Запрокинув голову, младший сержант вылизал из кружки последнюю каплю.
- Давай, Петрович, еще по одной!
- Нельзя. Слышал, что пополнение сказало?
- Пацанчики! - Младший сержант выразительно взмахнул рукой. - Разливай.
- Вторая "НЗ", - произнес Петрович.
- Какое такое "НЗ"? - забеспокоился младший сержант. - Разливай, и все тут!
- Выпил маленько, и будя.
Командир отделения стал уговаривать Петровича "раздавить фляжку, чтоб она глаза не мозолила".
- Не нуди, мать твою! - отрубил Петрович.
"Смелый мужик", - решил я. Отбрей-ка я так в учебном полку какого-нибудь ефрейтора - на "губу" тотчас б. А тут все по-другому, тут проще. Командир отделения вместе с солдатами пьет-ест, а не за отдельным столиком, как в учебном полку. Тут все одной меркой мерены, потому что фронт тут и смерть над всеми одинаково ходит и уж коль вздумает взять к себе - не обессудь! Вон их сколько, братских могил на русской земле пораскидано. Сюда ехал - видел. В лесах и на пригорках, возле дорог, в полях дыбятся эти холмики с пробивающейся на них травой-муравой. Никто - сама природа украсит к лету эти холмики, когда трава-мурава превратится в полевые цветы - в лютики-колокольчики. Это уже потом, после войны, поставят на братских могилах обелиски, памятники - солдат с склоненными головами, касками в руках. Застынут около братских могил в почетном карауле пионеры, горны будут трубить, напоминая живым о павших - о тех, кто жизнь отдал за русскую землю, за самую прекрасную землю на свете.
Солнце неожиданно вынырнуло из расступившихся облаков и покатилось к краю неба - туда, где смутно виднелись немецкие блиндажи.
Петрович достал из вещмешка осколок зеркала, приладил его у котелка и стал бриться. Он сдирал щетину бритвой-самоделкой и крыл почем зря военторг, в котором-де, окромя безделушек разных, ничего путного нету.

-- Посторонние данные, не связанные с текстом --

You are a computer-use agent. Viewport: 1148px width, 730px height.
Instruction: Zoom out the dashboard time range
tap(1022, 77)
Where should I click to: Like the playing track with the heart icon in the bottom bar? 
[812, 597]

Покончив с бритьем, освежился трофейным одеколоном и сказал, обратившись ко мне:
- Слышь-ка, парень, сапоги себе в бою добудь. Поновей сымай. Без сапог нельзя - болото. Завтра, бог даст, сапогами обзаведешься, не убьют если. Завтра бой будет.

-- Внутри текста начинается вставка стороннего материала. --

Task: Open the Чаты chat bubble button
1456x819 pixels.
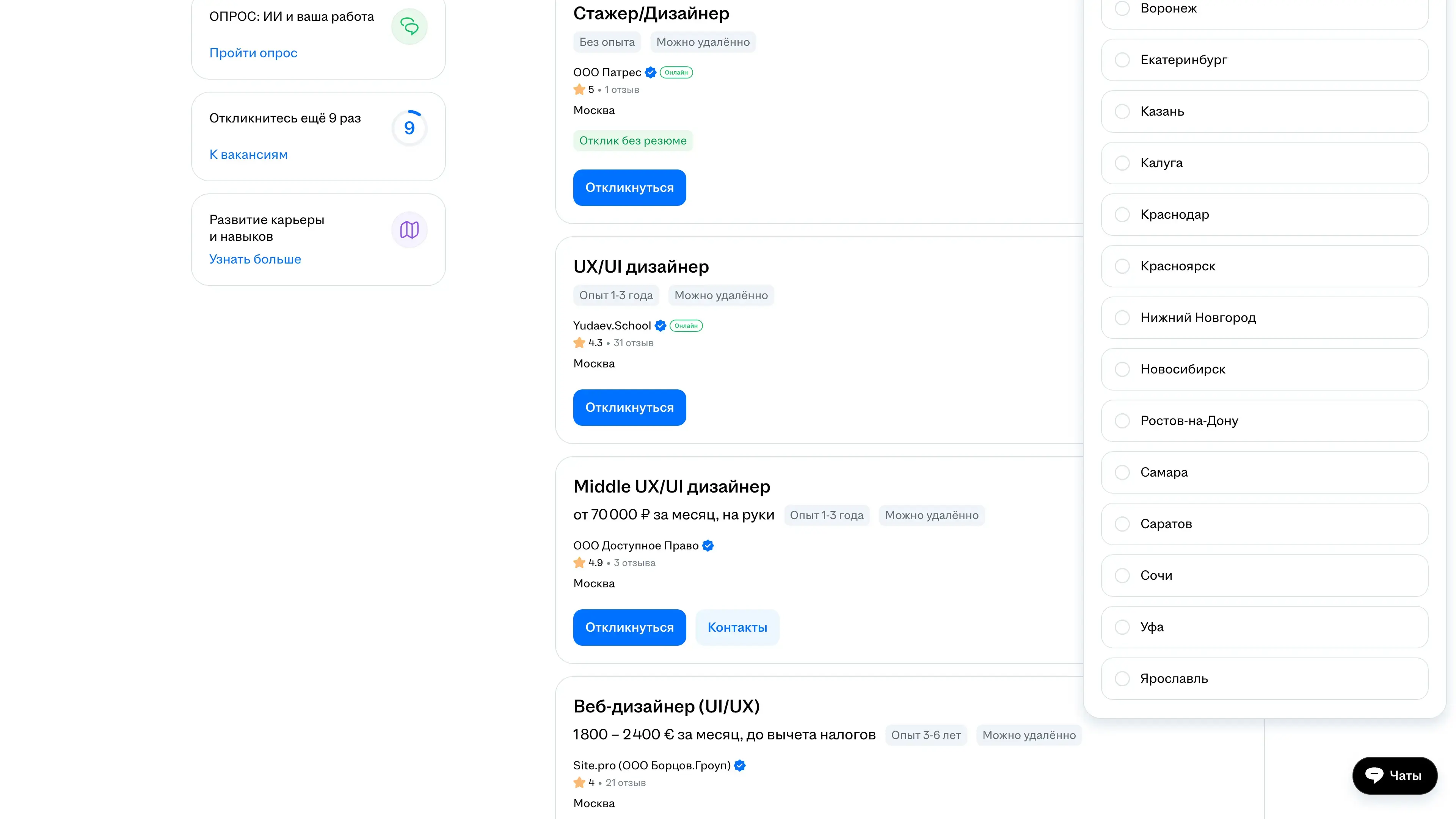Action: 1395,775
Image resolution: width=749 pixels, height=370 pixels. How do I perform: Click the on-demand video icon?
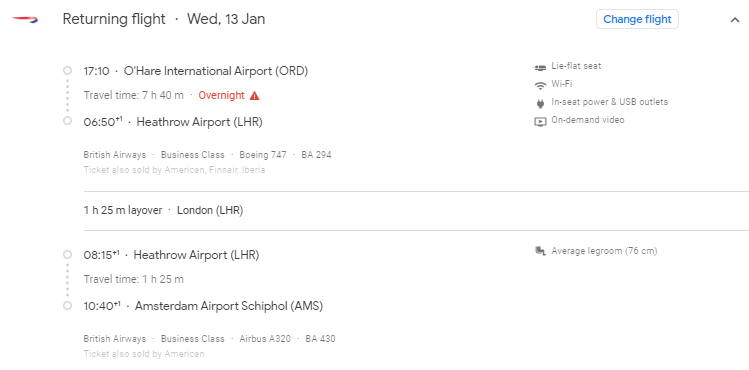540,121
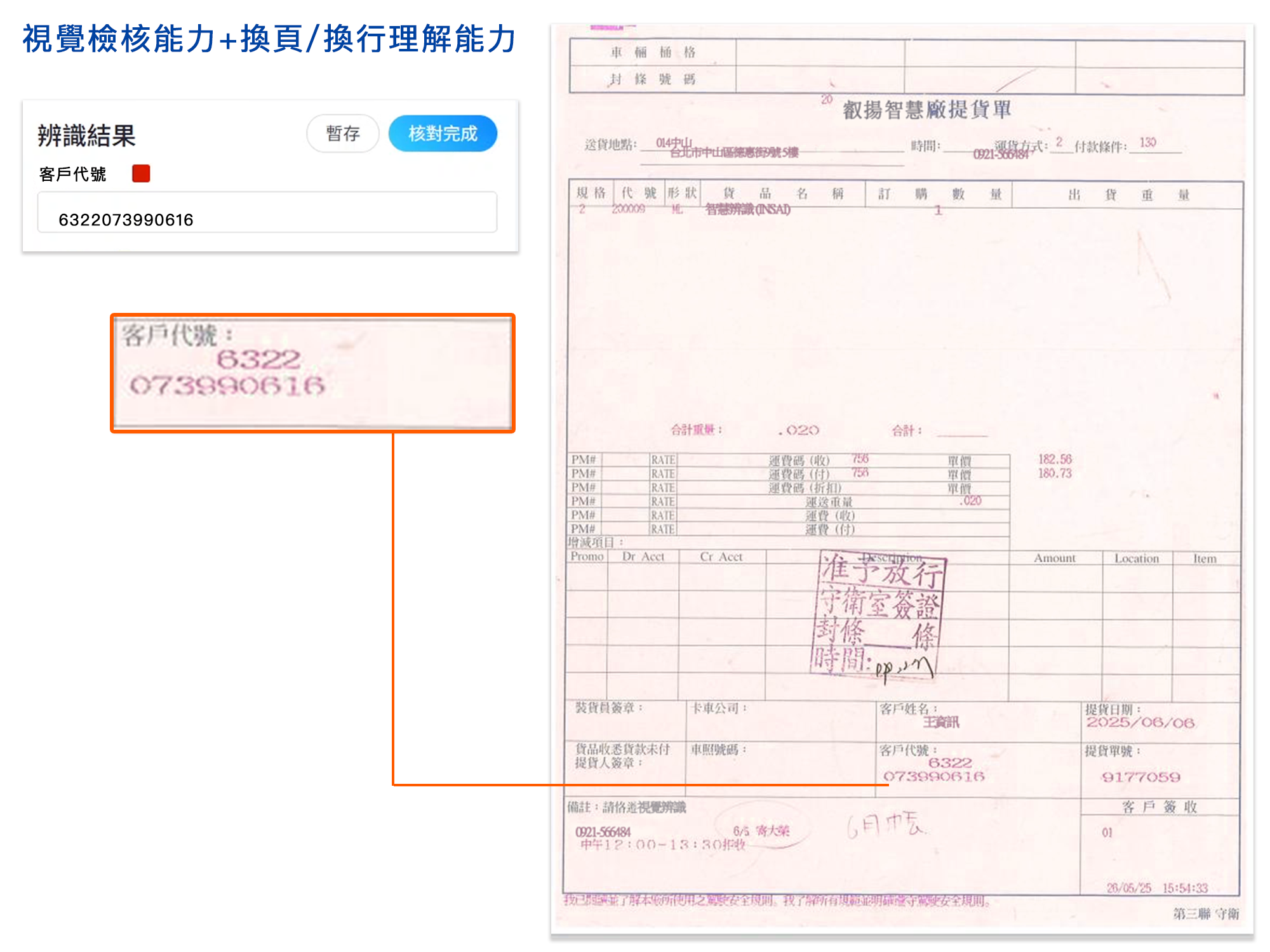Click the 智慧辨識(INSAI) item row
Viewport: 1270px width, 952px height.
(x=747, y=209)
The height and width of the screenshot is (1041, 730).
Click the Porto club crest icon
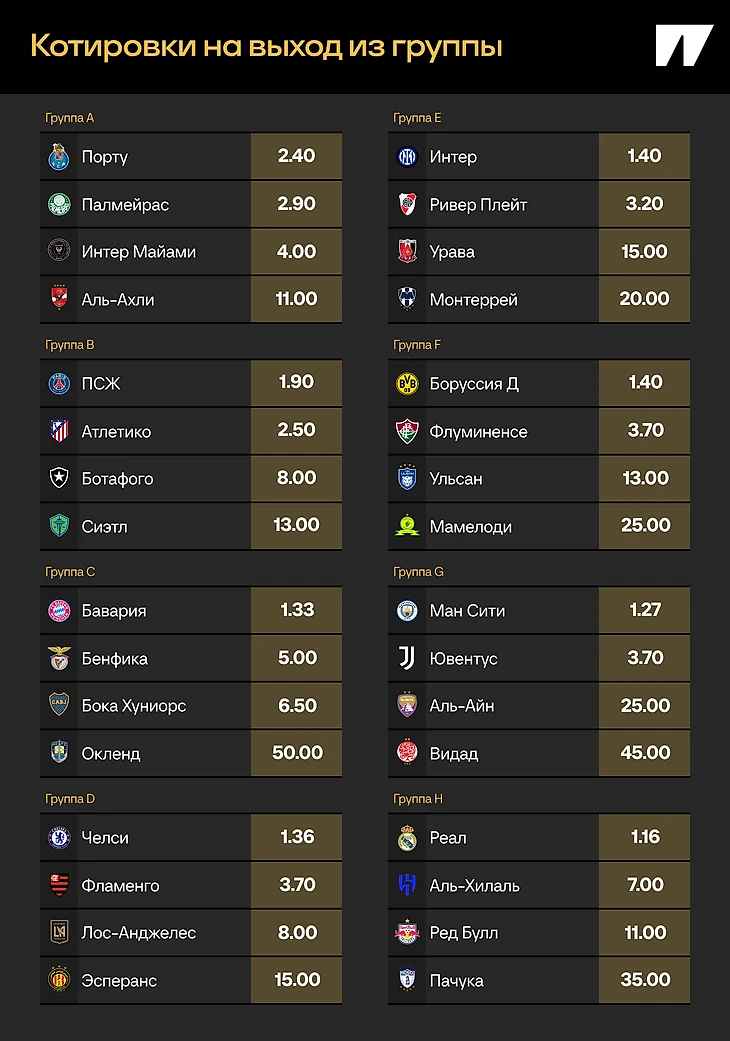tap(59, 157)
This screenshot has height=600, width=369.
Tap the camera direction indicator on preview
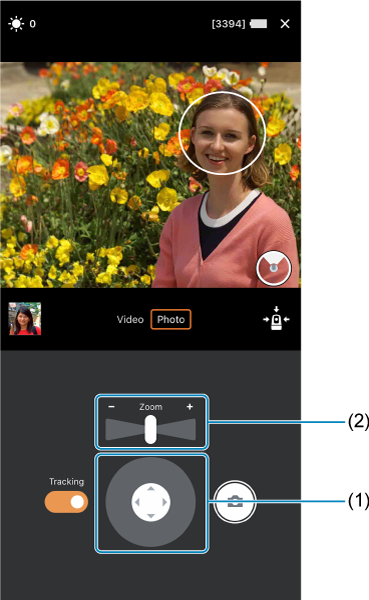(x=274, y=268)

- Завтра? - удивился я. И, желая показать, что я парень не промах, добавил: - А может, послезавтра?
- Может, и послезавтра, - легко согласился Петрович. - Но скоро. Это уж точно. Во-первых, вас пригнали - пополнение. Во-вторых, начальства тут вечор понаехало страсть сколько. Сам комдив был. Вон ту высотку брать будем, - Петрович выглянул из укрытия и показал на зеленевшую вдали высотку, опоясанную колючей проволокой и залитую лучами заходящего солнца.

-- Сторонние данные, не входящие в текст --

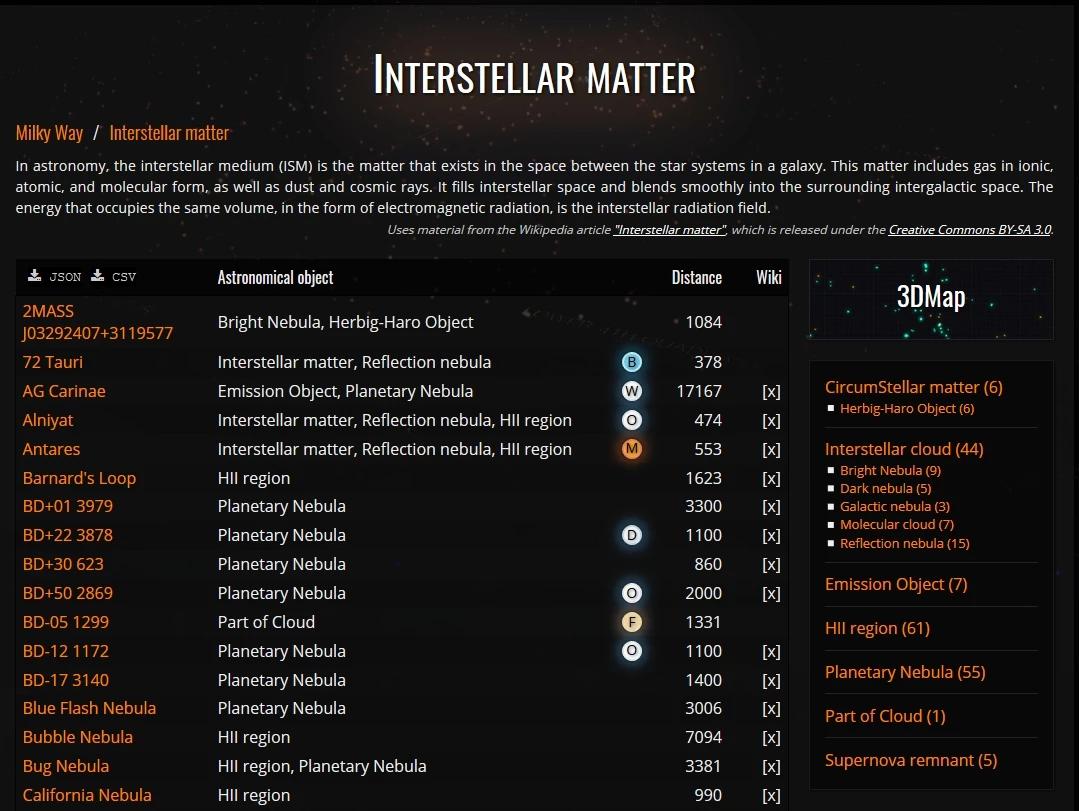1079x811 pixels.
Task: Open the CircumStellar matter (6) category
Action: click(x=913, y=387)
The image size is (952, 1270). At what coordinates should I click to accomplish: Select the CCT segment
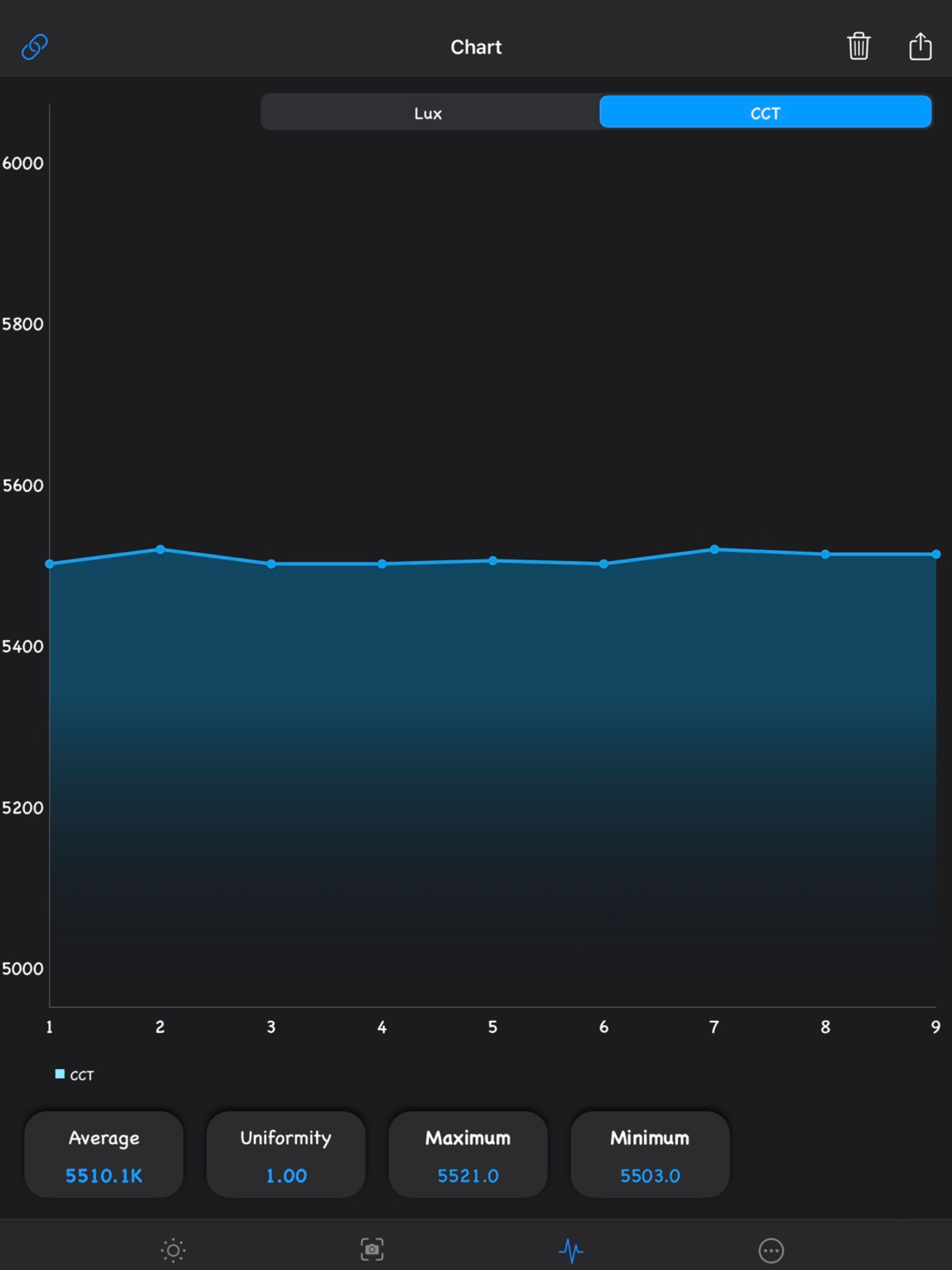click(765, 112)
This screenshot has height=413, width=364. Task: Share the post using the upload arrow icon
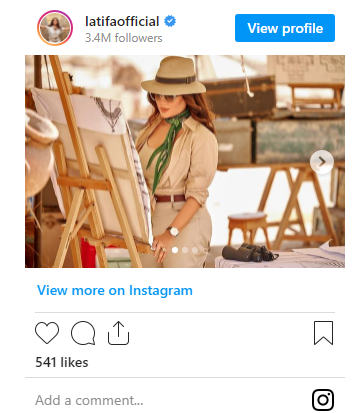(118, 333)
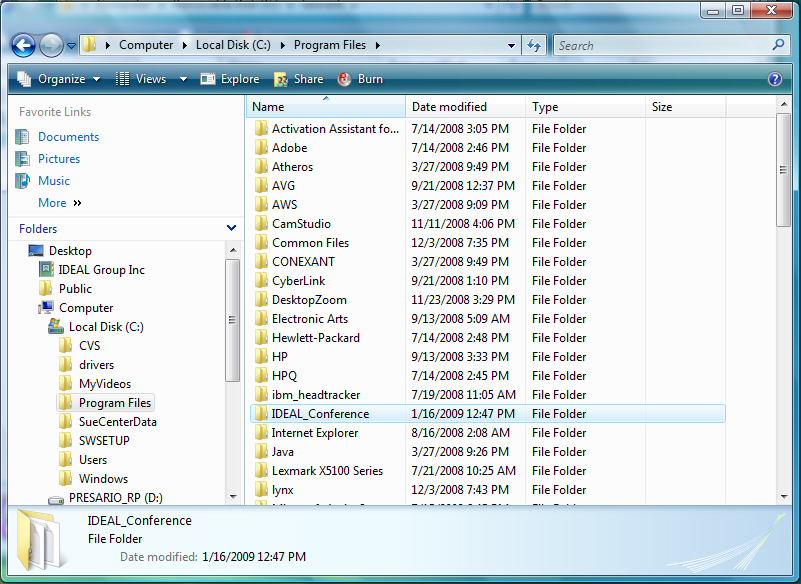Click the Back navigation arrow
This screenshot has height=584, width=801.
(22, 45)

В стороне от высотки, притулившись к реке, стояла деревенька дворов на двадцать, почерневшая от пожаров и, казалось, вымершая. Отчетливо виднелись остовы больших деревенских печей, возвышающихся среди развалин - обгоревших бревен, вывороченных с корнями яблонь, мусора. Я глядел на все это и чувствовал огромную, не сравнимую ни с чем боль.